# Third Class fishing boat registration?



## Mike Craine (Oct 16, 2006)

When did fishing boat registrations stop putting the port letters after the number ie 123AH 206PL? I think this was only used on 3rd class boats that worked coastal waters. 1st and 2nd class boats used the more normal AH124/PL207. This was in the days of sail. Any information about this request would be very much appreciated. Thanks.


----------



## cmcbain (Dec 26, 2007)

Mike,

I have seen this before too. I have in a book "Fifes Fishing Industry" a couple of photos of boats one 'Janet' 412KY (circa 1900) and 'Mistletoe' 44ML. Underneath the photo of Mistletoe it said its from the 1920's and; "for a time, boats under 15 tons burden were marked with thier registration numbers first followed by the letter code of thier port of registry, in this case, Methil"

Cheers

Calum


----------



## gil mayes (Nov 20, 2006)

Mike
I did not join in before because I thought that others would comment and we would all learn something. 1st and 2nd Class smacks, particularly those in the Brixham fleet and registered at Dartmouth carried the port letters after the number, some of them well into the 1890s. This practise may have been at other ports, but I have only seen it in old Brixham photographs.

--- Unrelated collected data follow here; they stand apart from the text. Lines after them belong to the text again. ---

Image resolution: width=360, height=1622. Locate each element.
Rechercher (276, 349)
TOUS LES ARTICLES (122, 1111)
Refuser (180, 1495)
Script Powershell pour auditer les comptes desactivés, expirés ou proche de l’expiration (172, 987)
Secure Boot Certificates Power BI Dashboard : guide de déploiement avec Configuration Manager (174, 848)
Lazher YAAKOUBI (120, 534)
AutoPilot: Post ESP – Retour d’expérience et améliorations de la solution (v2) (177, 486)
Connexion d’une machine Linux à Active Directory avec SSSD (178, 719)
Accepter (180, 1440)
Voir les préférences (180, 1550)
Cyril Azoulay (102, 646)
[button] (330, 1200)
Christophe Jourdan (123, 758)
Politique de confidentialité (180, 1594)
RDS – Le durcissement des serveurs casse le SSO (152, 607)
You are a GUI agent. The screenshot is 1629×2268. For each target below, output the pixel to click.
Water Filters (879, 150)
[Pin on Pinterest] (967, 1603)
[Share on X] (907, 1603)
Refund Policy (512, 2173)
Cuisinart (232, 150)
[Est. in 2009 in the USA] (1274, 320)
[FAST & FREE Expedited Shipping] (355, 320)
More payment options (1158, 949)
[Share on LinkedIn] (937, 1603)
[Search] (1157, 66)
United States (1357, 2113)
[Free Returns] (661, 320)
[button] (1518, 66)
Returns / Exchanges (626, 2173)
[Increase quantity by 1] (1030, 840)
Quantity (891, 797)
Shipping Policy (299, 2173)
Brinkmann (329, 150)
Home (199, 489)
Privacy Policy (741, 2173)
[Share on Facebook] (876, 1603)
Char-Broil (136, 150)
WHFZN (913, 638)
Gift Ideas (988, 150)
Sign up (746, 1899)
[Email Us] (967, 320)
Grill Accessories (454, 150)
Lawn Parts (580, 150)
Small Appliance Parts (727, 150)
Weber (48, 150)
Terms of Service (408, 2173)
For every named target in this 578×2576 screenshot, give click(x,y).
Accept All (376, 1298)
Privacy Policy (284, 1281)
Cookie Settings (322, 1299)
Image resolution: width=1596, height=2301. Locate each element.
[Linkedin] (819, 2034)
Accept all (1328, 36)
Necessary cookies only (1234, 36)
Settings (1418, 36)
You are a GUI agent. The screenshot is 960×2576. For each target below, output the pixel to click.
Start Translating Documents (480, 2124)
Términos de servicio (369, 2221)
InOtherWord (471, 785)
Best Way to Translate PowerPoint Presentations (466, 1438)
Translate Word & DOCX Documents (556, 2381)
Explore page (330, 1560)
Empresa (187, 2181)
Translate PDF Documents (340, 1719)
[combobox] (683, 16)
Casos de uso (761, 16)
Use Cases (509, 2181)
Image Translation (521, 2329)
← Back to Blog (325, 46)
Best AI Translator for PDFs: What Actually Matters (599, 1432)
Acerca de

Some 3rd class boats registered at Preston carried the port number aft for a while after the practise was reversed but a few were not painted up at all until after the Act of 1894.
Gil.


----------



## grahamtowa (May 27, 2006)

It was the 2nd class boats that had the letters at the rear. i.e. 123AB. First and third class had letters first, i.e AB123.


----------



## grahamtowa (May 27, 2006)

Should have added- the above info is from 1901 Fishemens nautical almanack.


----------